Ceres, Celestial Legend is the third manga series written by Yuu Watase. She based it on the legend of the tennyo and her stolen hagoromo. This legend is the basis for one of the most performed Japanase Noh plays, Hagoromo. It is the Japanese version swan maiden, with versions from other cultures also being mentioned as the series progresses.

As with most of her serials, Watase planned the basic story line of Ceres through to the end before beginning work. She notes that it is easier to work this way, but that even with planning sometimes the characters will "move on their own" and refuse to follow her original plans. When she reaches the end of the work, though, she found she could understand why they did so. Watase noted that one of the hardest parts of writing a serial manga was having to plan for the cliffhanger at the end of each chapter. She wanted each to be something that made the reader want to know what happened next, so they would want to keep reading.

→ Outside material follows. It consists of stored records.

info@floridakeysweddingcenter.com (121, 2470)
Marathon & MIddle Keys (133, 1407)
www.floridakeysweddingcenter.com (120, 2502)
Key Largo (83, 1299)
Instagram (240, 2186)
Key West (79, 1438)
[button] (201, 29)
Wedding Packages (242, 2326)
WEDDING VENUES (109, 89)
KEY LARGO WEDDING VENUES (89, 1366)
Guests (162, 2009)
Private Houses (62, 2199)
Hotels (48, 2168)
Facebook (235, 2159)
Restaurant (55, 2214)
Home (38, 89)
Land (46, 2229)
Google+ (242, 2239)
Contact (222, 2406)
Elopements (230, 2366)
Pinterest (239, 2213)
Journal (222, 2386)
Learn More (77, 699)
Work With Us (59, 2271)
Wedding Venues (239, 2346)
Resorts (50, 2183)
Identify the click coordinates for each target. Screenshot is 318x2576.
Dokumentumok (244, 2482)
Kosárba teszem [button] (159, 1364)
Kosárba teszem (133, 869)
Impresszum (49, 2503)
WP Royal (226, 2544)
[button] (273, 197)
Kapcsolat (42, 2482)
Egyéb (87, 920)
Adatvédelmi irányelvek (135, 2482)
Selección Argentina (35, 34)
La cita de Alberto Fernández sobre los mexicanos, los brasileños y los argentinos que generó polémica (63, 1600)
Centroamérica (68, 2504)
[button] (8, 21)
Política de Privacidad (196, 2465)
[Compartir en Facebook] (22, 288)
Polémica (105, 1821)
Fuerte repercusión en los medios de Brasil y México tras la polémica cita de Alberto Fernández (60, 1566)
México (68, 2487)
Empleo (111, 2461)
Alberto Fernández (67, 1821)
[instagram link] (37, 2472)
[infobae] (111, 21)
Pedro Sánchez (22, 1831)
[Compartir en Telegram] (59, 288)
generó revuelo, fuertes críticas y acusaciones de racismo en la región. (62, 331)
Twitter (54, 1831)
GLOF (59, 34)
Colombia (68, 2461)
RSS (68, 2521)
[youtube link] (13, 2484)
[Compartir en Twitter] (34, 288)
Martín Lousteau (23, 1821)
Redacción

To enable her to accurately depict the many locations used within the series, Watase traveled to Miyagi, Okinawa, and Tochigi to visit the locations where legends say tennyo landed. She was able to negotiate entry into some normally closed to the public. The characters in Ceres are not based on real people, however Watase notes that each one reflects some part of herself, as does the story as a whole. For example, Watase incorporated her thoughts on genetic engineering and other new technologies through the character of Kagami. While she feels such technologies can be useful to society, she feels that they should not be abused. Kagami is Watase's reflection of her view of how people should not be, in his cruel disregard for the lives of the celestial beings he creates. Watase purposefully left Ceres' true nature ambiguous in the manga ending, never clearly stating if Ceres is an alien or truly a being descended from heaven. She notes, however, that part of the reason for this was that it wasn't something she'd thought about. In reflection, she felt Ceres was a symbol. In Japan, men are considered the dominant sex, and Watase notes that as a woman there are things about the system that anger her, such as men saying she is "just a woman." Ceres became a story about the relationship between men and women. She also wanted to show that while the tennyo and the humans in the story may have come from different origins, and evolved differently, they also were still the same living creature in the end, with similar feelings and thoughts.